Alexandre Desplat's music is another asset of the film. In an early sequence on the planet Mül he does an astonishing job of modulating from paradisiacal bliss to apocalyptic terror.

But it is in its visuals that Valerian is at its most stunning. Thierry Arbogast's cinematography is outstanding, and so is Hugues Tissandier's production design.

And Olivier Bériot's costumes must also be singled out for praise. (In the long list of credits at the end for the costume department there's the hilariously bleak one 'Dying and Ageing'.)

If Valerian has a weakness it's in Besson's dialogue — people bark "Copy that" in response to information, no less than seven times during the film. And there are plenty of other verbal clichés. 

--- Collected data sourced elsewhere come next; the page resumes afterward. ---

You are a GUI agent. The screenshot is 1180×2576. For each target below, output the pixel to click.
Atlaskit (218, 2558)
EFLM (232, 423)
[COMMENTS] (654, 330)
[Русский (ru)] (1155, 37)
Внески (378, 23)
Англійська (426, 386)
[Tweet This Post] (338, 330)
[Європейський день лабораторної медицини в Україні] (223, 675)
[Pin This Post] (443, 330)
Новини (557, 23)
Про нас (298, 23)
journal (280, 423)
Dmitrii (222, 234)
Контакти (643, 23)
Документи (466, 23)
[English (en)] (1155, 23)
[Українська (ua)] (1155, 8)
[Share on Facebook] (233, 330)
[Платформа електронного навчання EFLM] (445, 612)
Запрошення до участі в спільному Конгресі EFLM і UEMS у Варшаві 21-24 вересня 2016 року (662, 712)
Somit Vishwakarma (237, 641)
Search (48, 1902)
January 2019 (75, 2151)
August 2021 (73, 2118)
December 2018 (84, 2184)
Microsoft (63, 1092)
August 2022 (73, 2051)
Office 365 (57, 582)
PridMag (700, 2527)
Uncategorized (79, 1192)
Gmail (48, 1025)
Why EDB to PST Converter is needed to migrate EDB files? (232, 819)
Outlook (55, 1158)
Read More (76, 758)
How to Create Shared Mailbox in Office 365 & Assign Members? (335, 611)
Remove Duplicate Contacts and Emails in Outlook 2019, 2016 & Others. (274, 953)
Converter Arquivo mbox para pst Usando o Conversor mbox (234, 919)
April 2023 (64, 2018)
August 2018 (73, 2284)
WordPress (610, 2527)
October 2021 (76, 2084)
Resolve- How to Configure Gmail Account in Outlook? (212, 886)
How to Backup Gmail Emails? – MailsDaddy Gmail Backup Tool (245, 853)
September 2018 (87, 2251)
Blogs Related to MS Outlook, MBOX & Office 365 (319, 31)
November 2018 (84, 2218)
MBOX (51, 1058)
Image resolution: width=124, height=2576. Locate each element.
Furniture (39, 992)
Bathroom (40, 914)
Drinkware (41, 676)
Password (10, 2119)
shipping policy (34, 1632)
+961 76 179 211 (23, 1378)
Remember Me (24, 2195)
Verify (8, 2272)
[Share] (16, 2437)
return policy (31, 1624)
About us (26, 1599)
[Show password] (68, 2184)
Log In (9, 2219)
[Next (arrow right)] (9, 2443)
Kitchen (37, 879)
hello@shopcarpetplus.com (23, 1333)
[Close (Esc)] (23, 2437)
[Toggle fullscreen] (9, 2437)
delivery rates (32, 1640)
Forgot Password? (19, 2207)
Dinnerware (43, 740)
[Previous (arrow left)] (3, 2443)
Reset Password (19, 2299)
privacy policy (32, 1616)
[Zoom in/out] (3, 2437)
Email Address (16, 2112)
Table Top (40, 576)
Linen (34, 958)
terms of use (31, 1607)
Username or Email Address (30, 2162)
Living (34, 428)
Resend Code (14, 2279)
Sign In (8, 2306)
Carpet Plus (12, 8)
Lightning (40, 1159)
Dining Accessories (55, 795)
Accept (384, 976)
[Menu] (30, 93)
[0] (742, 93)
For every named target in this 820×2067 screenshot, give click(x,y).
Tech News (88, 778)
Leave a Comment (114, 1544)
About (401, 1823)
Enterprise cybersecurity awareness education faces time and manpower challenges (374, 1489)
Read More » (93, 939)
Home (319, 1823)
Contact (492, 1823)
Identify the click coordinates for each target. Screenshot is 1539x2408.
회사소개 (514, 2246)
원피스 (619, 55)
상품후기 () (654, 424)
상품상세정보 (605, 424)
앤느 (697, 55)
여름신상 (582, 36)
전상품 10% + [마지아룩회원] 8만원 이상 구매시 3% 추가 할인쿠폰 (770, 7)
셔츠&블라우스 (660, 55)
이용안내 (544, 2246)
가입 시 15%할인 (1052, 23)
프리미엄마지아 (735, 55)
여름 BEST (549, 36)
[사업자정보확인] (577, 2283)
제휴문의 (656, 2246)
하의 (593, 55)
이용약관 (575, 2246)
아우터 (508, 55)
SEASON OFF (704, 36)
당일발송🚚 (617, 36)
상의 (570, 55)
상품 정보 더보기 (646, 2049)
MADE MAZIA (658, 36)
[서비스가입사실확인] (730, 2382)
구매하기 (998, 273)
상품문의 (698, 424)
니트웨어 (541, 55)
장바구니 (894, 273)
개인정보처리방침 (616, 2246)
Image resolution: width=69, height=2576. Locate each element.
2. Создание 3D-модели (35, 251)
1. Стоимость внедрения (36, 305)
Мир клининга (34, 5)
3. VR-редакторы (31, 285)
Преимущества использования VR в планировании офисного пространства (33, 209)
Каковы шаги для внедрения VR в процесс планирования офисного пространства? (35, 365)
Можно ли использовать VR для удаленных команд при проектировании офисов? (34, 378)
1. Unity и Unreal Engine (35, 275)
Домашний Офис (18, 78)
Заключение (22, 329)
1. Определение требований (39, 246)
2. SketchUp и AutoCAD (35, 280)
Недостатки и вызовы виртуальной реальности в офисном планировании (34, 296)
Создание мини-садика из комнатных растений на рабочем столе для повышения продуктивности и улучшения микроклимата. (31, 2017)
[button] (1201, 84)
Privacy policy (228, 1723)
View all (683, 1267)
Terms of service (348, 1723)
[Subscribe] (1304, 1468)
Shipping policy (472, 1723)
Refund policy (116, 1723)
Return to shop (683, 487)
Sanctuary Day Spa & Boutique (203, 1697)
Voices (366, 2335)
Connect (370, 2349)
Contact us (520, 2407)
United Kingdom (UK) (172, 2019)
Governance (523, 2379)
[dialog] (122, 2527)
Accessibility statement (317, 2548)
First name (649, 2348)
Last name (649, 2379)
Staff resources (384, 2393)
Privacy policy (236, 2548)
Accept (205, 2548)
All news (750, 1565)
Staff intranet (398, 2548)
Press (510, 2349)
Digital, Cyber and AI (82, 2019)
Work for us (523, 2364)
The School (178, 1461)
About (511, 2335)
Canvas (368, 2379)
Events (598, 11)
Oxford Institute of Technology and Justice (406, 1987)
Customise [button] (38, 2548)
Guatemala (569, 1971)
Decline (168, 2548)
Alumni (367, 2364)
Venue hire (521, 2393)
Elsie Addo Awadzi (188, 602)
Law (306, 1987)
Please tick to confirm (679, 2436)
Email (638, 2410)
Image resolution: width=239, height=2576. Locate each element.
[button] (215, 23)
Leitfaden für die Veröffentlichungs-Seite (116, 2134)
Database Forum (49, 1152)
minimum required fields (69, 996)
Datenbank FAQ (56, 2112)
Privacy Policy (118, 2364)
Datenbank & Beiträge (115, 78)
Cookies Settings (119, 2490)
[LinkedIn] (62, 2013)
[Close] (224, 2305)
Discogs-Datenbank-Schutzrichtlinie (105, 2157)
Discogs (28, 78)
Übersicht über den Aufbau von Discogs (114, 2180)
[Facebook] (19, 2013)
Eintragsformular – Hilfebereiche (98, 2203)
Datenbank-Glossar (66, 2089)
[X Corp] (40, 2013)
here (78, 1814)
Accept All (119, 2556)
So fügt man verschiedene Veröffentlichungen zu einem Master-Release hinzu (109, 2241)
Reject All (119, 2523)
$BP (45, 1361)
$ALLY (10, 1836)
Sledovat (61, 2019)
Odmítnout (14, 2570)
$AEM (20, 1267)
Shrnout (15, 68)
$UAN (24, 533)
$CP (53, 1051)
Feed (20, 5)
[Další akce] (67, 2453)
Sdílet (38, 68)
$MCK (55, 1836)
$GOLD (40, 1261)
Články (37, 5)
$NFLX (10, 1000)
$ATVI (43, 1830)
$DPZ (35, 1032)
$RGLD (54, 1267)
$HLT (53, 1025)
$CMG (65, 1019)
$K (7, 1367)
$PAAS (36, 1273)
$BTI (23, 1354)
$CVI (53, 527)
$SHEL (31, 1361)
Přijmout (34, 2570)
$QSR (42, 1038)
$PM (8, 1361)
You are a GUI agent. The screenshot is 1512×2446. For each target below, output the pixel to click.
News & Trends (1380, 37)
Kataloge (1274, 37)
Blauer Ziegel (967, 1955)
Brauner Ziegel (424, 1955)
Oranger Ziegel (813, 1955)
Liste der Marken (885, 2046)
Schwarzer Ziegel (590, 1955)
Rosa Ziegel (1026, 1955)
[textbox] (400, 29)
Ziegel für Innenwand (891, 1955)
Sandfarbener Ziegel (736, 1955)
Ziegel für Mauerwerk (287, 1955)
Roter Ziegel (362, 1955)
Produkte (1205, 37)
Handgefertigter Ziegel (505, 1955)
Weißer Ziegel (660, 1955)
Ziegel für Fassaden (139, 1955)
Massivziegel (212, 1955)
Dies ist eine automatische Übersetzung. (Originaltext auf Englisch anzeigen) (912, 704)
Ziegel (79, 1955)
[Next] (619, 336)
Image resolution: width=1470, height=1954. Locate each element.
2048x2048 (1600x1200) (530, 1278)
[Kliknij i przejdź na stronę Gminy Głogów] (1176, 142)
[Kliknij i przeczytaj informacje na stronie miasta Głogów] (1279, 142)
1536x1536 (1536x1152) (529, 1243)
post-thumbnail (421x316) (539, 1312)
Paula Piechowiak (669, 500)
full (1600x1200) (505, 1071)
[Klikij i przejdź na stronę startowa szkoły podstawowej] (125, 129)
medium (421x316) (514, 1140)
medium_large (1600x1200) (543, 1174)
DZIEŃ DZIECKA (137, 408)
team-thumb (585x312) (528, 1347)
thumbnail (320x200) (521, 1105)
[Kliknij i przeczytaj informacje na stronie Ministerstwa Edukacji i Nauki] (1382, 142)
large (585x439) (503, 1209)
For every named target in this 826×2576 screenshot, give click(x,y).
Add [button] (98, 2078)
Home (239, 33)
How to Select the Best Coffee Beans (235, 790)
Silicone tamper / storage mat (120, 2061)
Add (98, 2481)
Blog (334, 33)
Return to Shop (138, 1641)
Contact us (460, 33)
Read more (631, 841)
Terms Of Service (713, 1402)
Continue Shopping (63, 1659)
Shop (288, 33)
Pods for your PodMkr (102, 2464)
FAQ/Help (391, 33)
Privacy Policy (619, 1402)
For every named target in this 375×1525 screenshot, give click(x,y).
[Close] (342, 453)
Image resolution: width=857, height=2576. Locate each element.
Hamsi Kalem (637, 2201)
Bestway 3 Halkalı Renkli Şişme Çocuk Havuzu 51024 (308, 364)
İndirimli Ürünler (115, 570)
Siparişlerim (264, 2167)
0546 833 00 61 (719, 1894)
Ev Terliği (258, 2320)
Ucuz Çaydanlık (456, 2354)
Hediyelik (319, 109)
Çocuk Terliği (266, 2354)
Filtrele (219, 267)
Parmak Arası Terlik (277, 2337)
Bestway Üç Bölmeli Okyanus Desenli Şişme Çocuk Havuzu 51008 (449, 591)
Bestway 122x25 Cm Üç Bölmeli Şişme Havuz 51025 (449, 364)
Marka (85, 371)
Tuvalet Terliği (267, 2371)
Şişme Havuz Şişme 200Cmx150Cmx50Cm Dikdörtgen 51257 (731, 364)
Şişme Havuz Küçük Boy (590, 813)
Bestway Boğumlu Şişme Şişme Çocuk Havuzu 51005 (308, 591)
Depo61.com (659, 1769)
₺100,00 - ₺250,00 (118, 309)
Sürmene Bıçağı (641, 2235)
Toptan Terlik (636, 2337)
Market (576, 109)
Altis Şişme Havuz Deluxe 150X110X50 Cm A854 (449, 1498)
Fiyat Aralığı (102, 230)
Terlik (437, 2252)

So it's a pity the writer-director didn't get someone to do a quick dialogue polish for him. Particularly since his script is deceptively superb in its deft structure, expertly interweaving its plot threads and action sequences. (When this sort of thing is done successfully it looks easy, but it's actually very difficult to achieve.)

Incidentally, a re-writer might also have been able to fix an egregious lapse of scientific knowledge. Because unfortunately Besson seems to think "700 million miles" is a huge distance in space... 

In fact it wouldn't even get you out of our solar system.

Copy that.

(Image credits: Lots of lovely posters at Imp Awards.)